Schwab nears completion of digital client onboarding as TD integration accelerates development

Andrew Salesky, Managing Director, Digital Advisor Solutions, Charles Schwab
Andrew Salesky, managing director of digital advisor solutions at Charles Schwab

Though the integration between Charles Schwab and TD Ameritrade is still years away from completion, the acquisition is starting to pay dividends for Schwab’s advisor-facing technology.

In July, independent financial advisors will be able to open, fund and set-up multiple account types on Schwab’s custodian platform in a completely digital workflow. The new digital onboarding adds money movement, either with an account transfer or automated clearing house, to Schwab’s existing digital account opening tool, and expands the number of supported account types to include living trusts, inherited IRAs and custodial accounts. Ongoing account maintenance, such as adjusting an address or phone number, can be done in the same workflow.

The new functionality cuts the overall time it takes to onboard a new client in half, and could probably squeeze it down even further as more get comfortable with processes like Docusign, says Anthony Halpin, founding partner and COO of Chicago Partners Wealth Advisors, a firm that has been helping Schwab test the digital onboarding process.

Digital onboarding has been a goal of Schwab Advisor Services since Andrew Salesky took over the digital advisor solutions team in 2018, and was originally promised for a 2020 release. And while the firm won’t attribute the release to technology capabilities it acquired from TDA, the ongoing integration process has sped up development efforts and allowed Schwab to leapfrog its original roadmap, according to Alison Dooher, Scwab’s head of advisor digital onboarding and client servicing.

“Integration has provided opportunity for acceleration,” Dooher said in a recent call with members of the media.

A combined team — offset somewhat by some rounds of layoffs — and ramped up resources have given Schwab significantly more capacity for development, Salesky says. Schwab is also in the process of incorporating some of the top features of TDA’s Veo technology platform, such as dashboarding capabilities, navigational improvements and a revamped iRebal.

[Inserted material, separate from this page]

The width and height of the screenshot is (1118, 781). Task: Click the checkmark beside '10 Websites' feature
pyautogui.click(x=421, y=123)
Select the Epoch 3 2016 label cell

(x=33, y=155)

“We’re spending in the digital space a level of investment that used to be the full portfolio of Schwab,” Salesky said. “There are benefits of scale in terms of the capacity to invest.”

Digital onboarding brings Schwab’s custody platform up to speed with others in the industry industry, such as Bank of America Merrill Lynch’s COBE released in May, says Alois Pirker, research director of Aite Group’s wealth management practice.

However, it isn’t a full solution for RIAs, who also need software for financial planning, reporting and CRM, Pirker tells Financial Planning. Schwab said it supports integrations with 180 third party technology vendors, but the quality of those integrations will ultimately matter more than the quantity, he says.

“[Schwab] still has work cut out to get to the level of integration that the RIAs will ask for,” Pirker adds. “Startup custodians are gunning for the smaller RIAs. TDA did a great job catering them, and Schwab historically was not as committed to them.”

Despite the increasing competition from new custodians, Schwab is not feeling pressure on its bottom line, Salesky says. The fourth quarter of 2020 was the best quarter ever for Schwab’s custodian business, and the pace is continuing in 2021.

“We are really seeing unprecedented levels of growth,” Salesky says. “Yes there are competitors. There have always been competitors, and there’s always been upstarts, but our business is growing.”

“We are being appreciated by the market,” he says.